Thursday, February 26, 2015

The Göteborg Opera Orchestra | To live, die and survive – Göteborgs-Posten


The soloists Omar Ebrahim narrator, Anna Lena Persson, soprano, Katarina Karnéus mezzo-soprano, Tomas Lind tenor, Patrick Harryson cello, Göteborg Opera Orchestra

live, die and survive

Registration (Brundibar) Mia Ringblom Hjertner.

Conductors Henrik Schaefer and Finn Rosengren

There is no mistaking the conductor Henrik Schaefer’s special commitment to this concert. It emerges in the highly concentrated interpretation of Schoenberg’s A Survivor from Warsaw and Mahler’s Das Lied von der Erde. But also in the conversations that take place in one of the breaks, between Schaefer and dramatist Goran Gademan.

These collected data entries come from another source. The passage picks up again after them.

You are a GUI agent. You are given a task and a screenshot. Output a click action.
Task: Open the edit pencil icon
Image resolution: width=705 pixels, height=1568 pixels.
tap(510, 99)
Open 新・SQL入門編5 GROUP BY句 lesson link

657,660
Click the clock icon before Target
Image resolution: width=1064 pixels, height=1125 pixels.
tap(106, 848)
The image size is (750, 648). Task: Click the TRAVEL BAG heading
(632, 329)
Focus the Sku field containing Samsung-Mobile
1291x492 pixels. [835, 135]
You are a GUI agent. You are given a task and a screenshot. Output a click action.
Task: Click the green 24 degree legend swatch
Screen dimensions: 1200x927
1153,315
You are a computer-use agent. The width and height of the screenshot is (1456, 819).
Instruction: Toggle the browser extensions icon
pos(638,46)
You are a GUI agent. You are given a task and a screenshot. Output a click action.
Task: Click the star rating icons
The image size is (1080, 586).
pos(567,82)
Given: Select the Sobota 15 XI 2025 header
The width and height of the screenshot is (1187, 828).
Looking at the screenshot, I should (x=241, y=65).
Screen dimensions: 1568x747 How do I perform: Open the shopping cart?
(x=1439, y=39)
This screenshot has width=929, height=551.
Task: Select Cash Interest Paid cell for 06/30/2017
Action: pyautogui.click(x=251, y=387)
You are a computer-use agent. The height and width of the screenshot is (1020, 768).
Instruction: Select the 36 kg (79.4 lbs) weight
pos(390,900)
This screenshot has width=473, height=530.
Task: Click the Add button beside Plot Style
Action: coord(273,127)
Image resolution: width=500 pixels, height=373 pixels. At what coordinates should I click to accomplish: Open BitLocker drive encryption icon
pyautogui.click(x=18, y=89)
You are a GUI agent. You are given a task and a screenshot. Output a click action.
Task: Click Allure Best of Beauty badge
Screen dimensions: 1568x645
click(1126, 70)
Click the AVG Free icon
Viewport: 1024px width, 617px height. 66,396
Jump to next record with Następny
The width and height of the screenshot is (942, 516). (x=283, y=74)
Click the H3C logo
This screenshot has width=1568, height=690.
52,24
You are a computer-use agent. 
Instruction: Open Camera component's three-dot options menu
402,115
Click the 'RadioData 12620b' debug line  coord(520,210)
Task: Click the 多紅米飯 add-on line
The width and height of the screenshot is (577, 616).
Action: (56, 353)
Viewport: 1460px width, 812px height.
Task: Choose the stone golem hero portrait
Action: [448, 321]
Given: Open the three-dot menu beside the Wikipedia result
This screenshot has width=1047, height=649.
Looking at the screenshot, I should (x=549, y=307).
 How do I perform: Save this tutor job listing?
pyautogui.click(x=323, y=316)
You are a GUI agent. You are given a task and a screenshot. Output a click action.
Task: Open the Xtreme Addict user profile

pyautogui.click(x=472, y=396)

Schaefer talks about how anti-Semitism is spreading, and the special responsibilities of representatives of cultural life. He highlights music’s broader political meanings: how the social context in any way affect the music expression. It is important standpoints, not least Schaefer points out Richard Strauss dubious relationship with the Nazi regime, as head of the National Music Chamber appointed by Goebbels, and how he thereby, in music, had to administer the Nazi sick ideas on Entartete Kunst.

This, in turn, the performance of Strauss Vier letzte Lieder rare charged. The soprano Anna Lena Persson’s a great soloist, and suddenly realizes how this music, composed just after the war, associated with a political context.

This also applies to the evening as a whole. It begins with a very convincing interpretation of His Krásas children’s opera Brundibár, the Göteborg Opera Children’s Choir and distankör, and a small chamber orchestra Finn Rosengren’s management. At the advent expressed this Stravinsky- and Kurt Weill-influenced works 55 times in the concentration camp Theresienstadt, before both the composer and the majority of the participating children were sent on to the extermination camp Auschwitz.

And then to hear Schoenberg’s depiction of Nazi terror in Warsaw, is a thrilling experience. Omar Ebrahim is terribly good as the narrator, tight and factual, with a virtuoso ability to hold together the mood. This in turn affects how you perceive the other works, particularly the completion of Mahler’s song cycle Das Lied von der Erde. Here are Katarina Karnéus and Tomas Lind not only convincing vocal soloists. All Mahler Varnish has been washed away and you hear the human essence of the term, the actual vulnerability. The orchestra plays with an unusual nerve.